Since well before the credit market crisis first hit, we've heard a lot about the American Dream. In the context of illegal immigration, the American Dream was expressed as coming to America to build a life for a family. Much of the discussion now focuses around home ownership, as if owing a mortgage is the pot of gold at our rainbow's other end.
But that isn't it at all, and the misguided effort to prematurely supply people with homes and mortgages outside their means I think is a direct result of misinterpreting the Dream.
Now Joe the Plumber has been supposedly pursuing the American Dream by wanting to own his own small business, making money rather than earning it.
All of these things -- supporting a family, owning a home, building a business -- are just stops along the way, and are neither necessary nor sufficient components of the satisfied Dream.
The American Dream is that anyone can start with little or nothing and become as wealthy, powerful, or successful in whatever endeavor desired, limited only by ability and willingness to work.
An essential part of the Dream is that there are no limits on it. Even more, the Dream seems hard to define precisely because no one gets to say what it is that we strive to achieve; that's our call.

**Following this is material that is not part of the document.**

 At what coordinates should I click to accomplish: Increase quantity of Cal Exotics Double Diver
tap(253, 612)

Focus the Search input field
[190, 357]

It's different here because we don't rely on the government, charities, the god of luck, or anything else outside ourselves to fulfill the Dream.
American Idol captures the Dream and encases it in shiny clamshell plastic packaging, almost impenetrable but apparently worth the effort for those for whom fame beckons so strongly.

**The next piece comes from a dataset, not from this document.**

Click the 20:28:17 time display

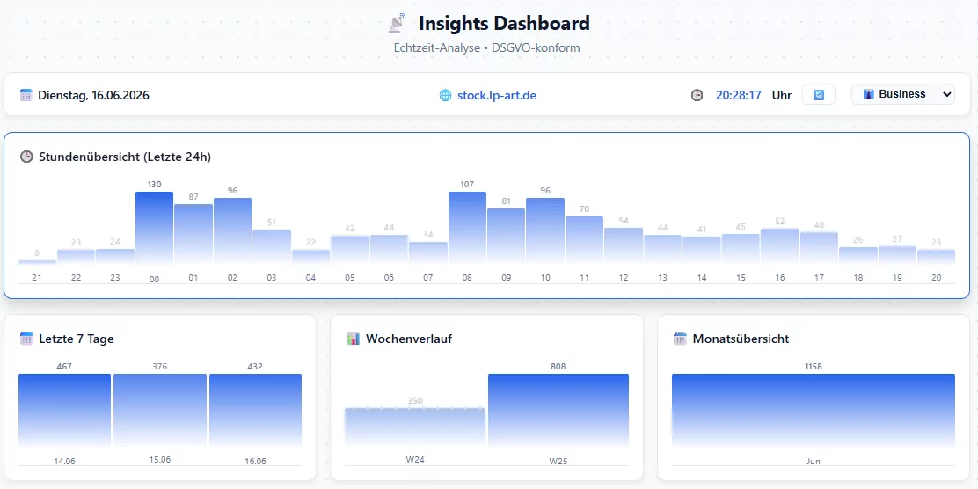(x=739, y=96)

Barack Obama appeals to the American Dream, and in so doing reveals Martin L. King's other Dream to be one and the same with the American Dream: Dr. King dreamed that the American Dream would apply equally to all, regardless of skin color; Obama shows that it does.

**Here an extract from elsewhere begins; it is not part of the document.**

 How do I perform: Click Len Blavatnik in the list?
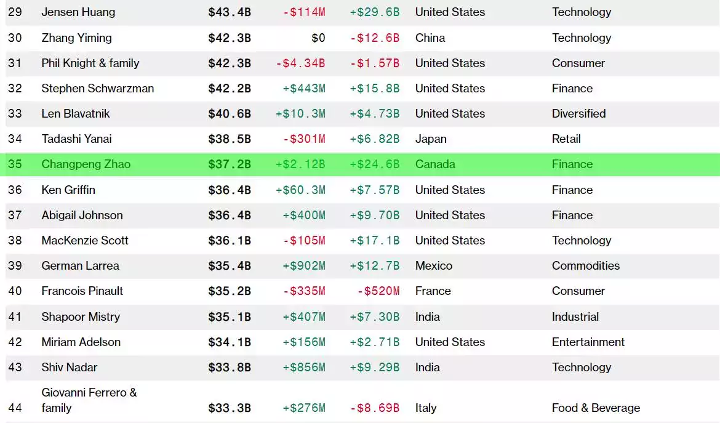pyautogui.click(x=76, y=113)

Sarah Palin does, too, and her story resonates almost as strongly with her supporters as Obama's does with his.
The fundamental American myth, and one in which I believe, is upward mobility. We're limited only by innate sloth, folly, and poor discipline.
We've always idolized those who achieve on their own merits success in life, especially from humble beginnings: Andrew Jackson, Abraham Lincoln, Andrew Carnegie, and many others all started with the odds against them and are remembered for their journey as well as for their destination.
Now the barons of Wall Street and those of Silicon Valley are alternately idolized and demonized, in a budding national schizophrenia. Do we still believe the Dream, or does it somehow stop at $250,000?
And will the politicians stop pretending that they have anything at all to do with helping us to achieve it?